In this case, we're going to go with the most obvious solution. This
solution isn't going to be as fast as an optimized one, but it will
have the correct $O(mn)$ complexity.
First, let's write our function signature and a simple case if one of
the strings is empty.
> dpLCS :: String -> String -> Int
> dpLCS _ [] = 0
> dpLCS a b =
Looking at the C solution, we can demonstrate how each entry in the
array depends on others. Note that each entry depends only on the
entries to the left, directly above, and diagonal top-left, as
illustrated in the diagram below. Notice also how each column
corresponds to a specific index into the second string, and each row
to a specific index in the first.
![~~CENTERED~~ ~~WIDTH:400px~~](image:mmm/tbldeps.png)
With that in mind, we can construct a function to construct a row in
this table, given the row directly above and the character in the
first string being considered.
> let nextRow ac prevRow =
To keep the computation of each entry orthogonal, notice that we can
think of the entries on the left and upper edges as being computed the
same as every other entry, except with zeros in the diagonal and left
or upper entries respectively. These 'phantom' nodes are illustrated
below.
With that in mind, we can construct a list of elements on the
diagonal. The diagonal entry used to calculate the first element is
simply zero. For the second element, it's the first element in the row
above; for the third, the second; etc.
> let diagonals = 0:prevRow
We can also construct a list for elements to the left. The element to
the left of the first is simply zero. The element to the left of the
second is the first, etc.
> lefts = 0:thisRow
Above, `thisRow` corresponds to the final value of this row, which has
yet to be computed. This is where the caching magic takes place.

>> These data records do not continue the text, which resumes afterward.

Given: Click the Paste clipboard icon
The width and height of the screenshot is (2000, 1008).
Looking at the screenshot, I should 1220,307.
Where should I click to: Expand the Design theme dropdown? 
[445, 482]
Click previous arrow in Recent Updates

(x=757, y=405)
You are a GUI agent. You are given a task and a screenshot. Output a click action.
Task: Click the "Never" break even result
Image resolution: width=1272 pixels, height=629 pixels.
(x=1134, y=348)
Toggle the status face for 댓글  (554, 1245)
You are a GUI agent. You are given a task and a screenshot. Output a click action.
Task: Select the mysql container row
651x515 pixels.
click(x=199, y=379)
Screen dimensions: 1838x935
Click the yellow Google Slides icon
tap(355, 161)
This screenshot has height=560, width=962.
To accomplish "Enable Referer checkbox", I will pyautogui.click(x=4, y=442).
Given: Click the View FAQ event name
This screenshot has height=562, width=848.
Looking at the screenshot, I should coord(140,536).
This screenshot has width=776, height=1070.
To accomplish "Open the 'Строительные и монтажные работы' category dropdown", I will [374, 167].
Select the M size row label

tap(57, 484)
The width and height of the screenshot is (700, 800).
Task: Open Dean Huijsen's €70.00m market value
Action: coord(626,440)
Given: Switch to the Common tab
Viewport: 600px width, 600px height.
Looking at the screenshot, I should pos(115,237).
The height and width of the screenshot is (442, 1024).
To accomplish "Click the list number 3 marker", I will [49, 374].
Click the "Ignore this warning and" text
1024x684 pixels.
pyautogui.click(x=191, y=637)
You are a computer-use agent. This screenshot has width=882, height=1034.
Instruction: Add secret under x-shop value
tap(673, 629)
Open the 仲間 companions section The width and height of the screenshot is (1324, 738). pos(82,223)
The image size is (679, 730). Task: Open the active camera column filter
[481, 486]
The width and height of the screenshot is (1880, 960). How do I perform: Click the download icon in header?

Finally, the elements directly above is simply the previous row.
> ups = prevRow
Now, we only care about the max of the solution to the left and the
solution above, so we can construct a list of `max`es we care about.
> maxes = zipWith max lefts ups
Now, we can compute this row, by simply combining these maxes with the
diagonal values and the character corresponding to the column.
> thisRow = zipWith3 (\diag maxLeftUp bc ->
> if bc == ac then 1 + diag else maxLeftUp)
> diagonals maxes b
Finally, we need to return the value of `thisRow`.
> in thisRow
Now, we can construct our entire table, keeping in mind that the
'previous row' corresponding to the first row, is simply the row
containing all zeros.
> firstRow = map (\_ -> 0) b
> dpTable = firstRow:zipWith nextRow a dpTable
Now, the actual value we're interested in is simply the very last
element of the very last list. We can just use Haskell's `last`
function to get this value. Because of our initial check, this usage
is safe.
> in last (last dpTable)
Now, if we run `dpLCS` on our little problem, we get the answer instantaneously.
```console
*Main> dpLCS "nematode knowledge" "empty bottle"
7
```
For clarity's sake, the complete implentation of `dpLCS` is given below:
```haskell
dpLCS :: String -> String -> Int
dpLCS _ [] = 0
dpLCS a b =
let nextRow ac prevRow =
let diagonals = 0:prevRow
lefts = 0:thisRow
ups = prevRow
maxes = zipWith max lefts ups
thisRow = zipWith3 (\diag maxLeftUp bc ->
if bc == ac then 1 + diag else maxLeftUp)
diagonals maxes b
in thisRow
firstRow = map (\_ -> 0) b
dpTable = firstRow:zipWith nextRow a dpTable
in last (last dpTable)
```
Discussion
---
The solution above has the right complexity, but is quite
inefficient. While it exploits laziness to avoid recomputation, it is
too lazy in some respects. In a future post, we'll see how to
control Haskell's sharing to get performance we need. We'll also see
that Haskell's approach to these problems gives us some important
memory properties for free.
[^1]: Taken from https://www.geeksforgeeks.org/longest-common-subsequence/